— About this task —
Search the material below for the string "step" and list each line that holds it.

— Dataset entries —

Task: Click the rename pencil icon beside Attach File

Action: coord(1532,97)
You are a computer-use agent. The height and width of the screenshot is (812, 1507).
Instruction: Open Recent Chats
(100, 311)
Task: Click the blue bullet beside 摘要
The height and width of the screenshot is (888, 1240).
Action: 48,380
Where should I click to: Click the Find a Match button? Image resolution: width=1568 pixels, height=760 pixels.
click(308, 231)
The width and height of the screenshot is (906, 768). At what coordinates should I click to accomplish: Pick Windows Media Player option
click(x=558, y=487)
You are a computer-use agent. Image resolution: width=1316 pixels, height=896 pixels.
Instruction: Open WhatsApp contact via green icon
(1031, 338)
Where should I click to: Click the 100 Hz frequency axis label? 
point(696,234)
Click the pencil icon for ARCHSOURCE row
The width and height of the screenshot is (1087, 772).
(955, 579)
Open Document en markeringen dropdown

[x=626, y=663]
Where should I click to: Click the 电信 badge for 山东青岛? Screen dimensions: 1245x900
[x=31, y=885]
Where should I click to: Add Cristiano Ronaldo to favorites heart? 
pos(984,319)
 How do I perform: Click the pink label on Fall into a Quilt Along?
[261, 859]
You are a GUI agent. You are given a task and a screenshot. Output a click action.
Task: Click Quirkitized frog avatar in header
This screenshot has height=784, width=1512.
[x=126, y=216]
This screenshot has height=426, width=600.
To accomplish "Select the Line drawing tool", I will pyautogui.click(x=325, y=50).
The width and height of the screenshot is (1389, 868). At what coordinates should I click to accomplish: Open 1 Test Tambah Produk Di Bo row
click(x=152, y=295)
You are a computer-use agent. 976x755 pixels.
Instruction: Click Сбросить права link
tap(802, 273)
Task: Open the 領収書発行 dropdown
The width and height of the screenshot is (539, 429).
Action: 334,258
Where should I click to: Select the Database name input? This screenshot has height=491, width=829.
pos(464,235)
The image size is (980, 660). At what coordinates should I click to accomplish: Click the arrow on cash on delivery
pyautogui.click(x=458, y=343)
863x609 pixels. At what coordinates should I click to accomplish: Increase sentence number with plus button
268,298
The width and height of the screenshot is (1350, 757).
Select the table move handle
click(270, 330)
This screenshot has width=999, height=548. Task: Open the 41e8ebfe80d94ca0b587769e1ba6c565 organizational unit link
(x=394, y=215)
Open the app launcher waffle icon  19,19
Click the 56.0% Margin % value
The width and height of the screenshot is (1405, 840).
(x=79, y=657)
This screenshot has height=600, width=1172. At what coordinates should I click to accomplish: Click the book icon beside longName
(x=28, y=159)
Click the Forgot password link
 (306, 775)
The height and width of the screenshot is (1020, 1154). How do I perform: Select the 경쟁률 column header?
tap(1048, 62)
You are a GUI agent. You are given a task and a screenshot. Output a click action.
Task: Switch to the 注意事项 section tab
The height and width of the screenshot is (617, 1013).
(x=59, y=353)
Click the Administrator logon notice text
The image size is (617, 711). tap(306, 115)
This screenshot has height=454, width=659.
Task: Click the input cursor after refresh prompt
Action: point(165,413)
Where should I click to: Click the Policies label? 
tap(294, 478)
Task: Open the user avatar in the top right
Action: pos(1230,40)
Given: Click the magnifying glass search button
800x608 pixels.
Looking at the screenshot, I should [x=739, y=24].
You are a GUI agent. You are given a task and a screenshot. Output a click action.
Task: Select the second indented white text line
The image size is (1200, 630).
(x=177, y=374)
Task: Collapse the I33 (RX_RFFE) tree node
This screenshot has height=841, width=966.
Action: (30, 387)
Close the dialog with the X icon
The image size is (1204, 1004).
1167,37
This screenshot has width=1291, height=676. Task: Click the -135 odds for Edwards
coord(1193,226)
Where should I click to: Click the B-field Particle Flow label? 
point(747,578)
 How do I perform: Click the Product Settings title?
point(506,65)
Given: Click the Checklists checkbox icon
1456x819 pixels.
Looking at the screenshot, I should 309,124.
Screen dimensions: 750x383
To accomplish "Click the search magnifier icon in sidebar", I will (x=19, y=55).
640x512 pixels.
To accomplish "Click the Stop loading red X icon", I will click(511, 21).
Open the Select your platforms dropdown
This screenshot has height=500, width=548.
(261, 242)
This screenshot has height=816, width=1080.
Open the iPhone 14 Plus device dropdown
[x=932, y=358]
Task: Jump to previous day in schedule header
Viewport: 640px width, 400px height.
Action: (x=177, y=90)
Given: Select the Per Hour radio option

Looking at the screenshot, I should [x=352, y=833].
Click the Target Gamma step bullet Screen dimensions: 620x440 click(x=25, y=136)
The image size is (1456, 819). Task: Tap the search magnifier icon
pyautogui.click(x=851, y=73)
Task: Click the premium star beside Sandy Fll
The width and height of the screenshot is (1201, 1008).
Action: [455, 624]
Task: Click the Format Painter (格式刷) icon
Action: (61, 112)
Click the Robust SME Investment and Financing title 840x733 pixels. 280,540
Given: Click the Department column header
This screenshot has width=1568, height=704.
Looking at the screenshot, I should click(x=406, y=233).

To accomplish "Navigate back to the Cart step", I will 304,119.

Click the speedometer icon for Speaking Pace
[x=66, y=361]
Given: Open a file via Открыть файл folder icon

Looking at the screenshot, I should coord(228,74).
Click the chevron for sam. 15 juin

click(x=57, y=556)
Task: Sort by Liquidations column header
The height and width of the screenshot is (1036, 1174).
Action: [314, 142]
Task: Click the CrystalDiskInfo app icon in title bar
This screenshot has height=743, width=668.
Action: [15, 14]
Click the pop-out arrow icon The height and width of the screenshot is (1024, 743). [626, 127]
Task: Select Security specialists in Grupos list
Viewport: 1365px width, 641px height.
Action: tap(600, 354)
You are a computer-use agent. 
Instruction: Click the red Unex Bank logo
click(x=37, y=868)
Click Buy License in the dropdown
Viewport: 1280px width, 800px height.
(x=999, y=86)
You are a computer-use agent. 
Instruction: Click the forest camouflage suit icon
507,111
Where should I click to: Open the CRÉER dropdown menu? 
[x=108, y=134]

— Answer space —
Click the Target Gamma step bullet Screen dimensions: 620x440 click(x=25, y=136)
To accomplish "Navigate back to the Cart step", I will 304,119.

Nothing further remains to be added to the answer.